Texte cité —
Pouvez-vous nous parler d’un de vos projets ?
Actuellement, nous travaillons beaucoup sur le développement des champs éoliens offshore sur la façade atlantique. C’est passionnant car les enjeux sont nombreux : défis techniques pour réaliser ces structures, mais aussi maintenance et démantèlement. Evidemment, se posent également les questions d’impacts sur les écosystèmes et aussi sur les activités humaines déjà présentes, telles que le nautisme et surtout la pêche. Le sujet est extrêmement complexe, tant en termes de solutions techniques que d’acceptabilité des citoyens. Je suis une fervente partisane de la transition énergétique mais je me pose aujourd’hui la question des choix qui sont faits. Peut-être y aurait-il eu intérêt à développer des modèles plus complexes mais plus respectueux incluant activités de pêche, meilleure protection des écosystèmes, peut-être avec des structures plus petites et plus résilientes, plus faciles à accepter pour les habitants.
Quel est l’aspect le plus plaisant de votre métier ?
Ce métier nourrit ma curiosité intellectuelle. J’adore aller visiter des sites d’essais et des laboratoires. J’ai souvent l’impression de vivre dans le « monde d’après », avec ses dangers et ses risques mais aussi ses formidables espoirs. Transition énergétique, bateaux à hydrogène et à énergies renouvelables, énergies marines renouvelables, impacts du changement climatique sur le littoral etc. Tous ces sujets m’aident aussi dans ma réflexion de citoyen.
A discuter avec tous ces enseigneurs-chercheurs de disciplines variées, j’ai l’impression de « m’endormir un peu moins bête tous les soirs », comme dirait ma grand-mère !
Pensez-vous que votre parcours universitaire vous a bien préparée à faire face à ces difficultés ?
Je préfère être honnête, je n’utilise aucun cours du DESU au quotidien, mais pas plus que n’importe quel autre cours des formations universitaires ou d’école d’ingénieur que j’ai pu suivre.
A mon sens,mes trois quarts des difficultés que l’on rencontre dans le milieu professionnel sont humaines (mauvaise compréhension entre les gens, a-priori, guerres d’ego etc.) et ça, il n’y a que l’école de la vie pour nous l’apprendre ! Effectivement, je n’ouvre pas mes classeurs de cours pour trouver une solution lorsque j’ai un problème professionnel. Mais, selon moi, l’Université n’est pas là pour ça. Mes cours m’ont été utiles pour ouvrir mon esprit, pour le structurer, pour apprendre à penser, à rédiger, pour faire des voyages d’études, comprendre l’histoire et les représentations culturelles.

Matériel fourni —
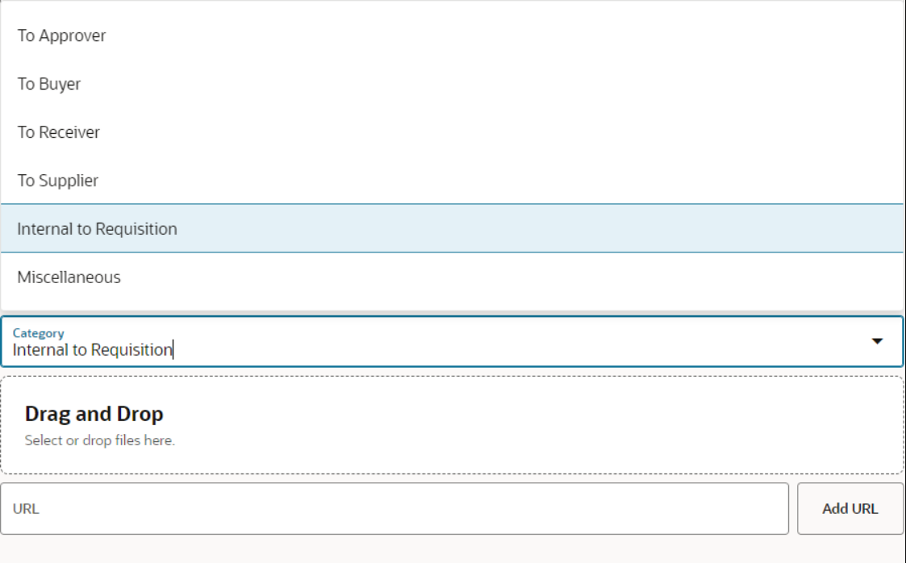Choose the "To Buyer" category option

click(x=48, y=84)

Actions à mener —
**a.** D'après l'entretien, sur le développement de quoi l'équipe travaille-t-elle beaucoup en ce moment ?
**b.** Citez le passage de l'entretien commençant par « Quel est l’aspect » et se terminant par « réflexion de citoyen. ».
Le matériel fourni n'a aucun rapport avec l'entretien.

Résultats des tâches —
**a.** Sur le développement des champs éoliens offshore sur la façade atlantique.

**b.**
Quel est l’aspect le plus plaisant de votre métier ?
Ce métier nourrit ma curiosité intellectuelle. J’adore aller visiter des sites d’essais et des laboratoires. J’ai souvent l’impression de vivre dans le « monde d’après », avec ses dangers et ses risques mais aussi ses formidables espoirs. Transition énergétique, bateaux à hydrogène et à énergies renouvelables, énergies marines renouvelables, impacts du changement climatique sur le littoral etc. Tous ces sujets m’aident aussi dans ma réflexion de citoyen.